→ Problem description
Nothing but the lines from the one containing "Task: Click serial number PK2334PBKE5TGT" through the last line of the records belongs in the answer, copied exactly and with the pictures left out.

→ Records for the task
· · · · ·

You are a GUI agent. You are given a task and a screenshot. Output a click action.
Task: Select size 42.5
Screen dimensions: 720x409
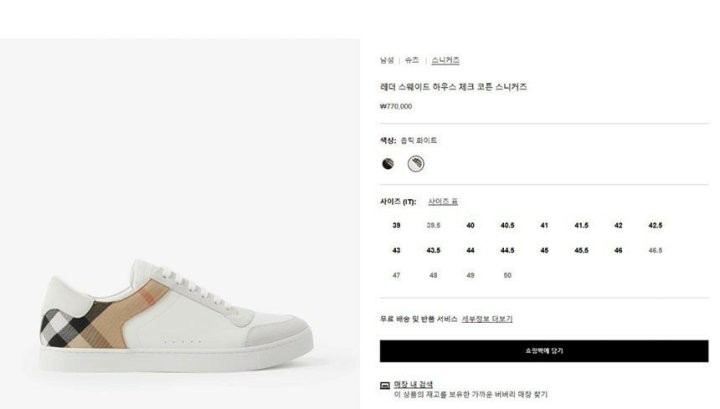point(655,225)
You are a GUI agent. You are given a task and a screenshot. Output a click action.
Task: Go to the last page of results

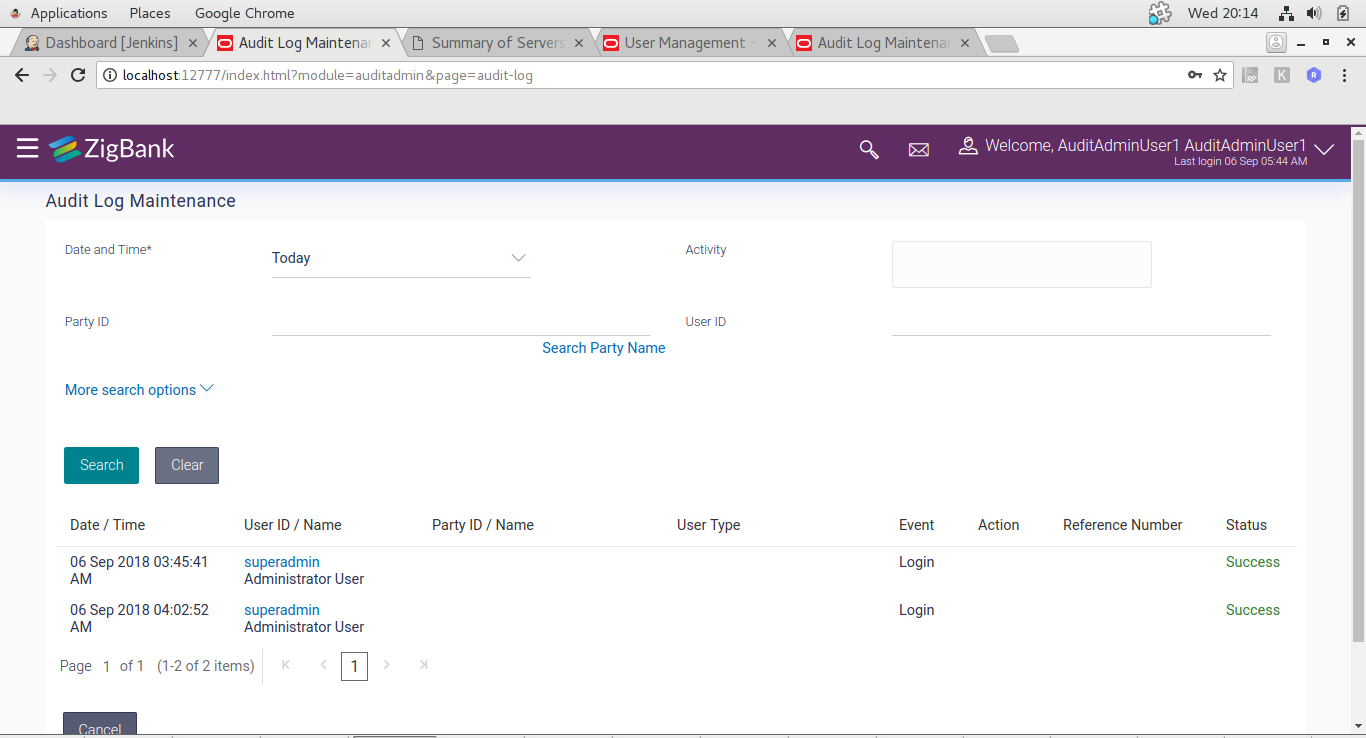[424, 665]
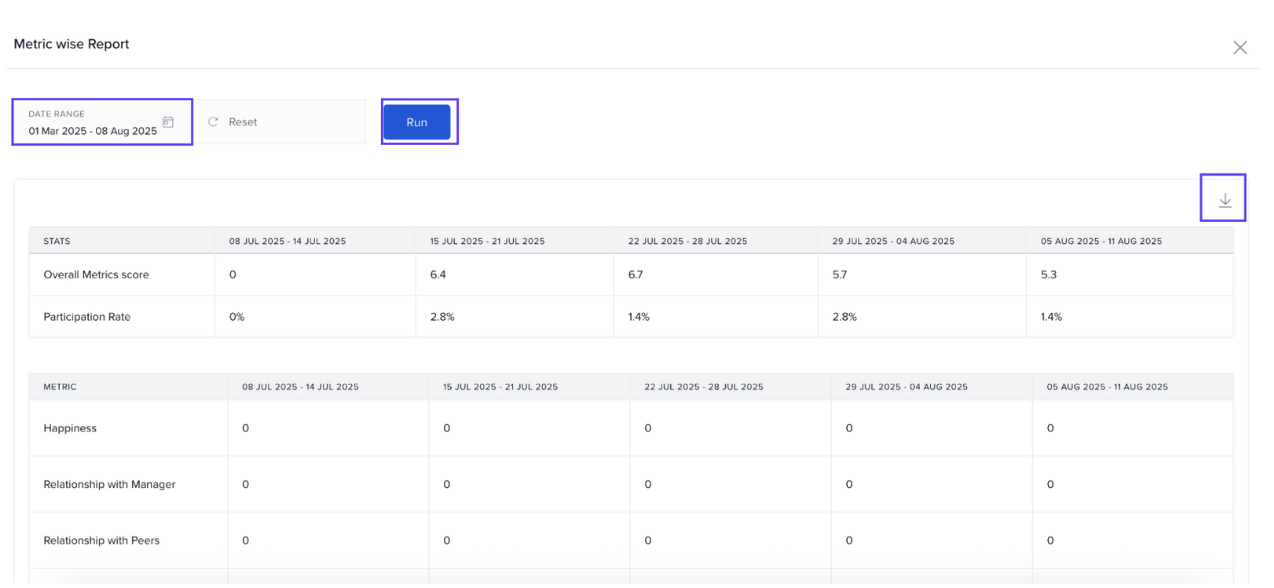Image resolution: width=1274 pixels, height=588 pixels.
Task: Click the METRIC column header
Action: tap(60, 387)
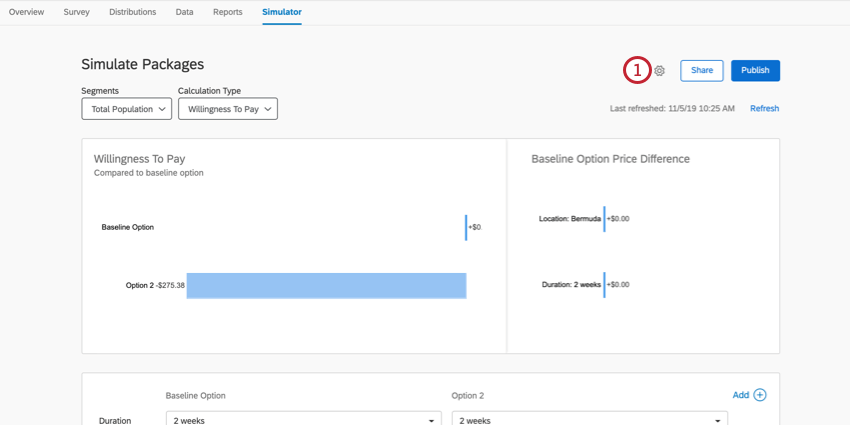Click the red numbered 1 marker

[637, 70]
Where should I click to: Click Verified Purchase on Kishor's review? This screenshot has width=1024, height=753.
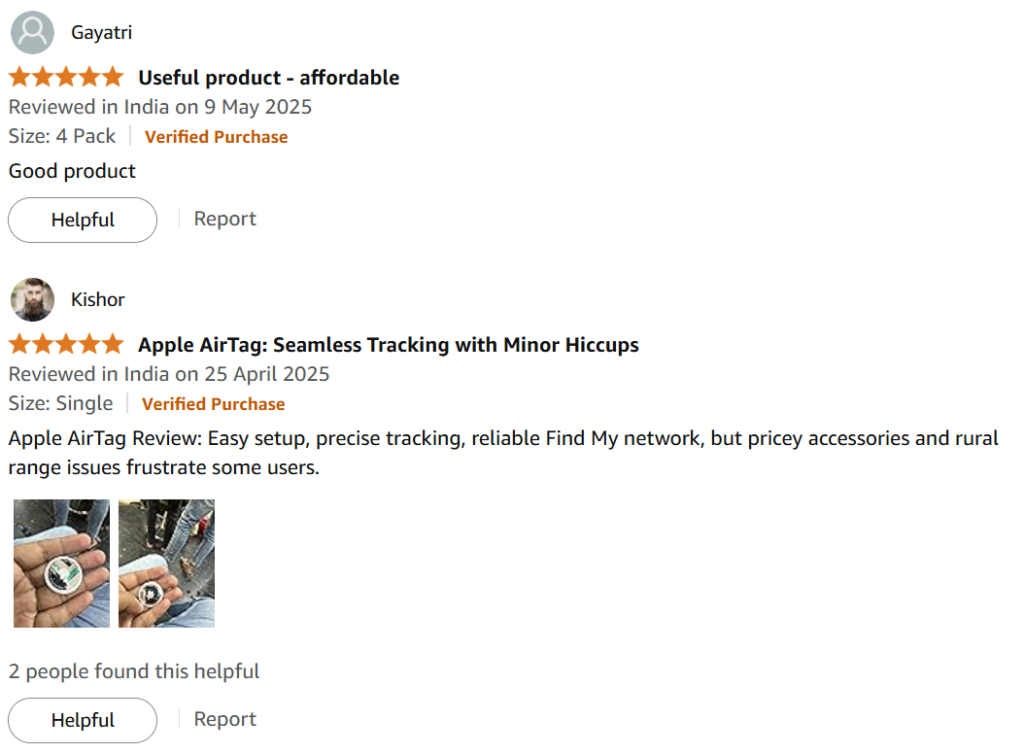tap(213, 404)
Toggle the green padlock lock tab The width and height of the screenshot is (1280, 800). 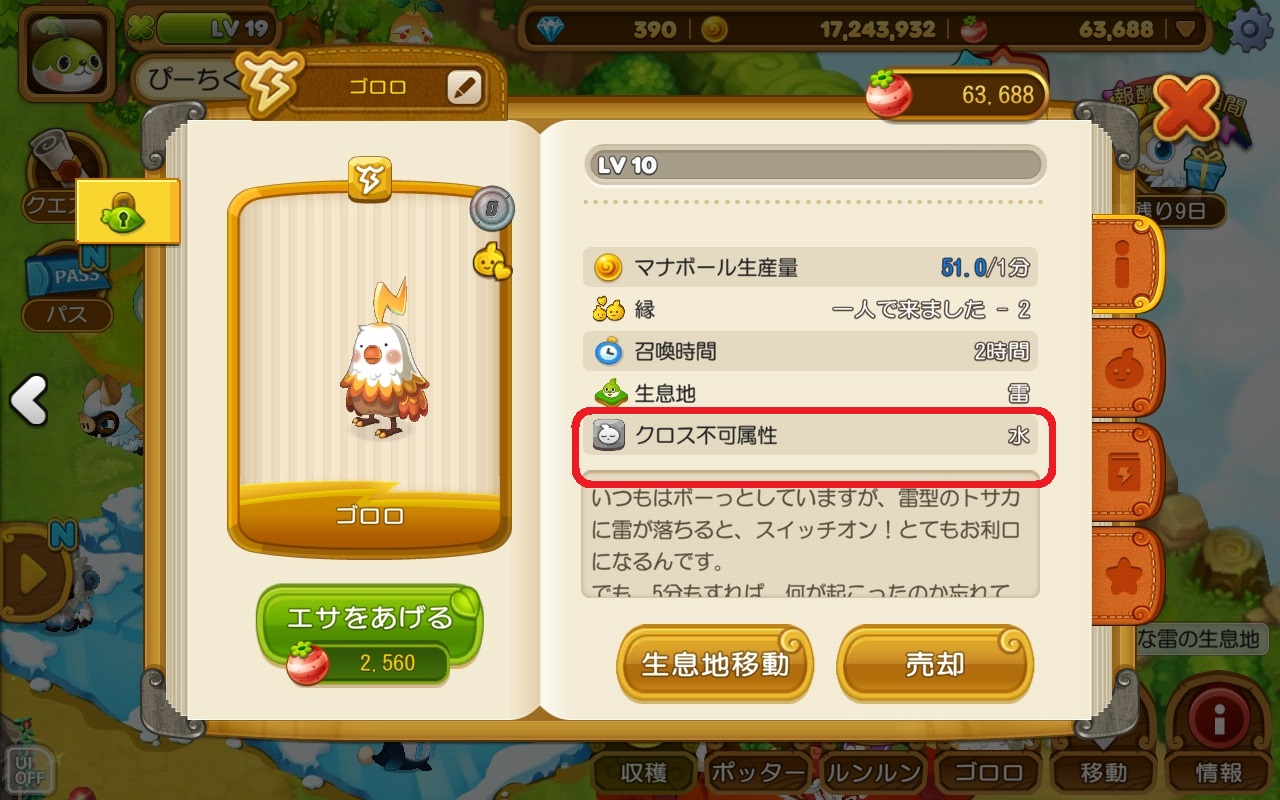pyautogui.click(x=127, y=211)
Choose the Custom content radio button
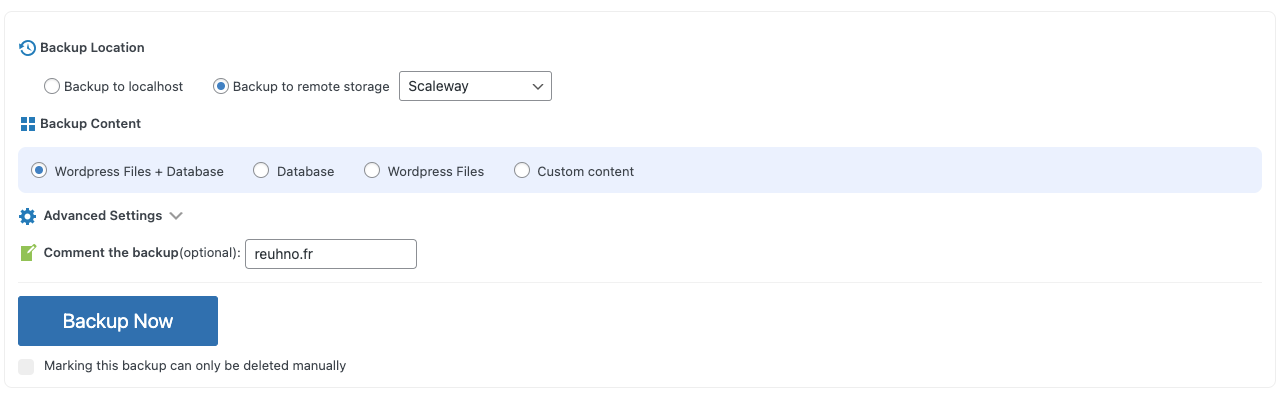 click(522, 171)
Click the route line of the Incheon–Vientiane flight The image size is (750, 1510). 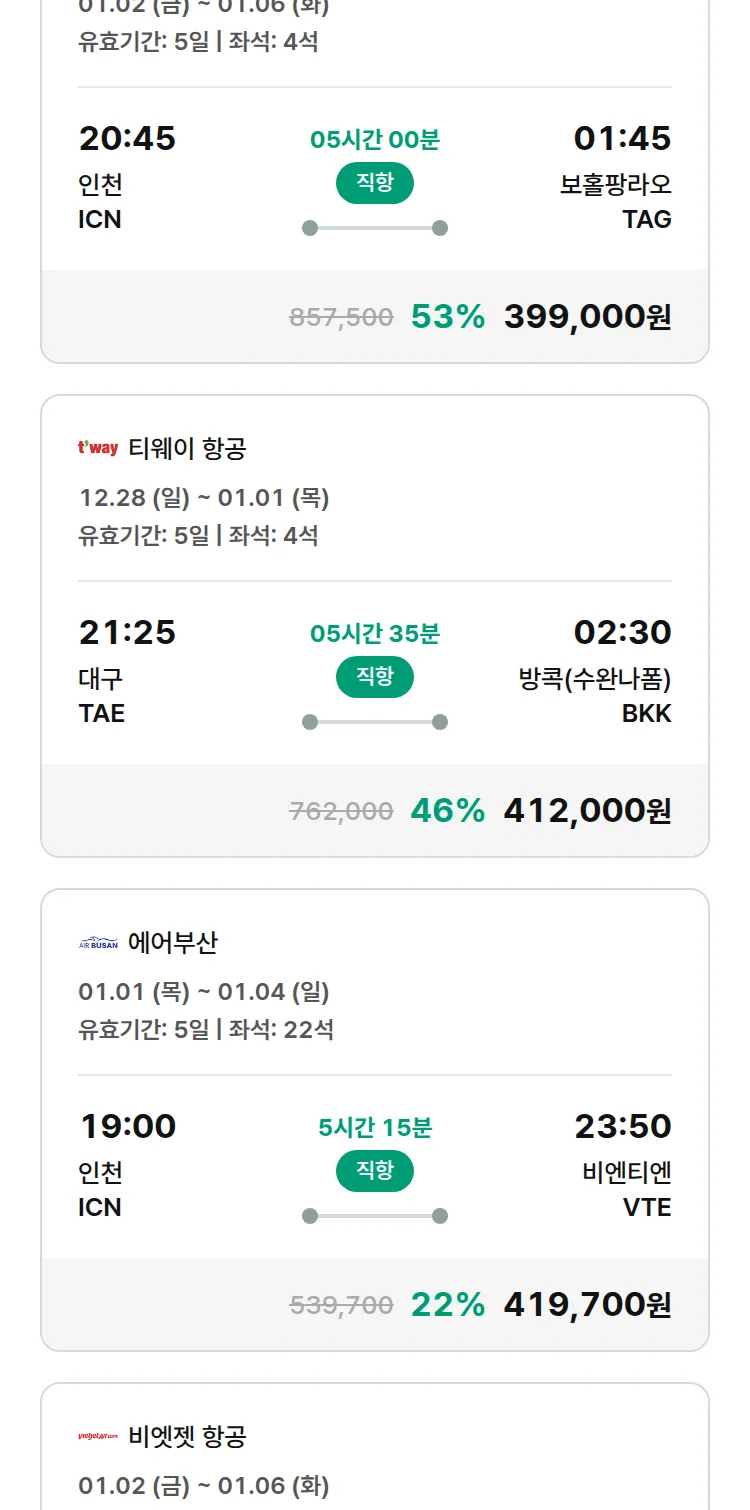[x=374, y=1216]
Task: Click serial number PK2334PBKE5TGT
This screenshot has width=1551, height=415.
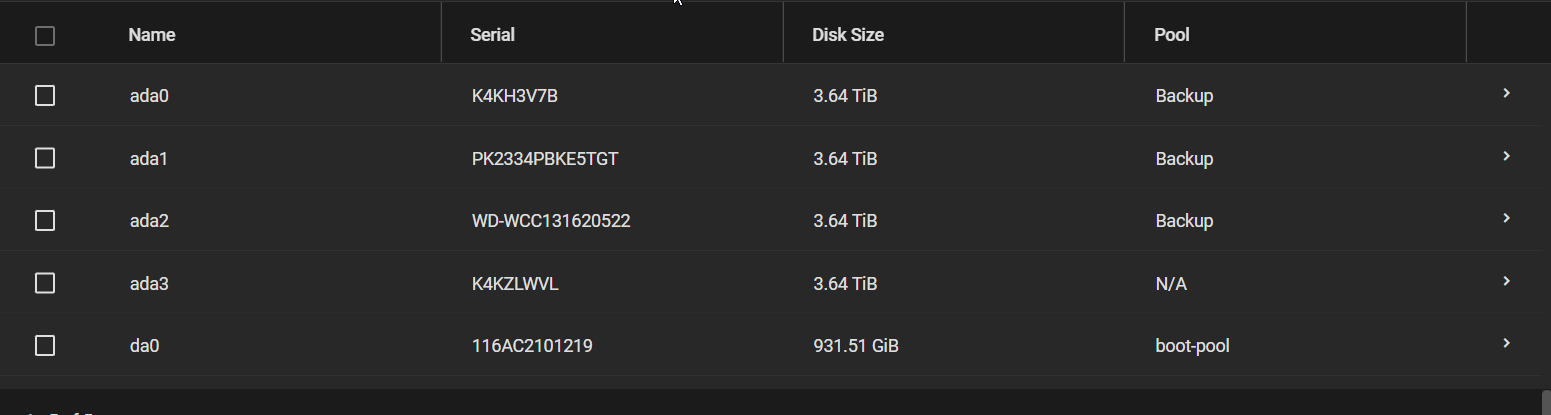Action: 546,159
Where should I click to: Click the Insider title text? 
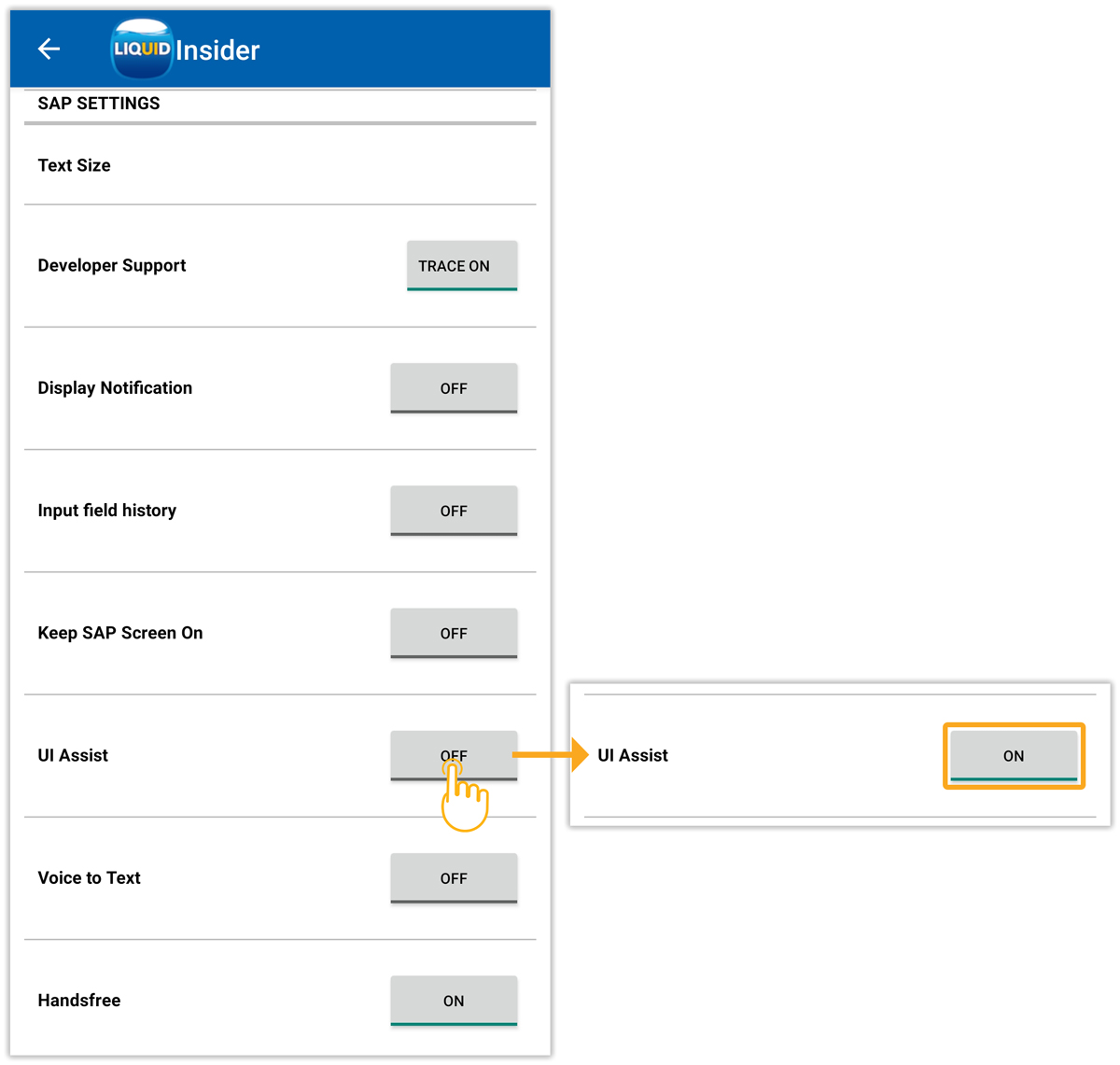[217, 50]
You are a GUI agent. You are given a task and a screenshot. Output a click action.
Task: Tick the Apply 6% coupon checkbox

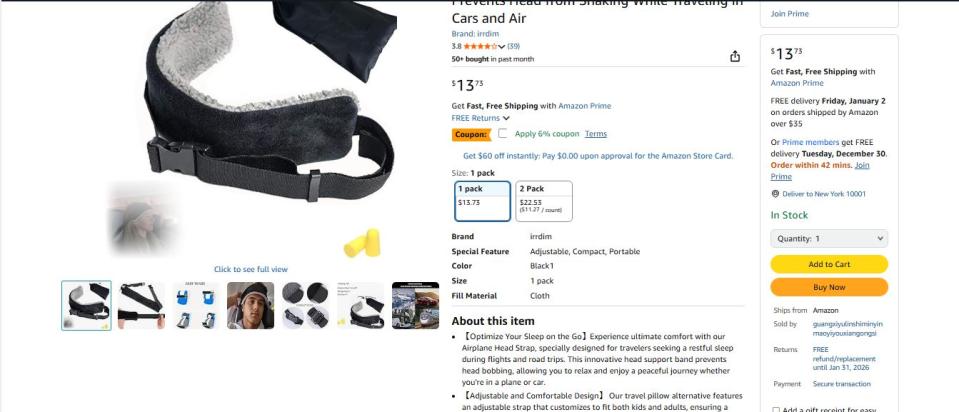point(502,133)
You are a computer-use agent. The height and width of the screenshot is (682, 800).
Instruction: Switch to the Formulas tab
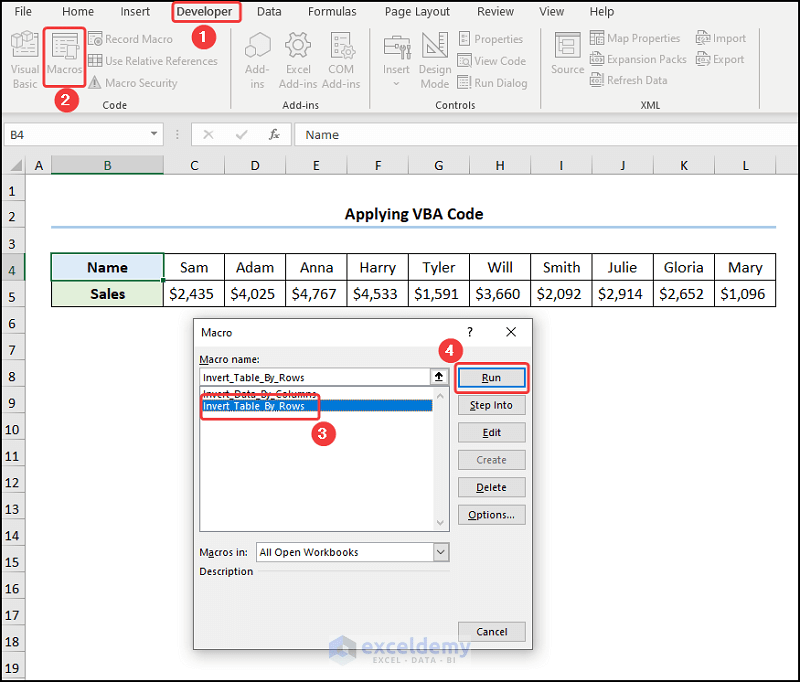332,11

· · · · ·

→ Exercise solution
Task: Click serial number PK2334PBKE5TGT
This screenshot has width=1551, height=415.
Action: 546,159
Where should I click to: Click the Insider title text? 
[217, 50]
You are a GUI agent. You are given a task and a screenshot. Output a click action.
Task: Tick the Apply 6% coupon checkbox

point(502,133)
You are a computer-use agent. The height and width of the screenshot is (682, 800).
Instruction: Switch to the Formulas tab
332,11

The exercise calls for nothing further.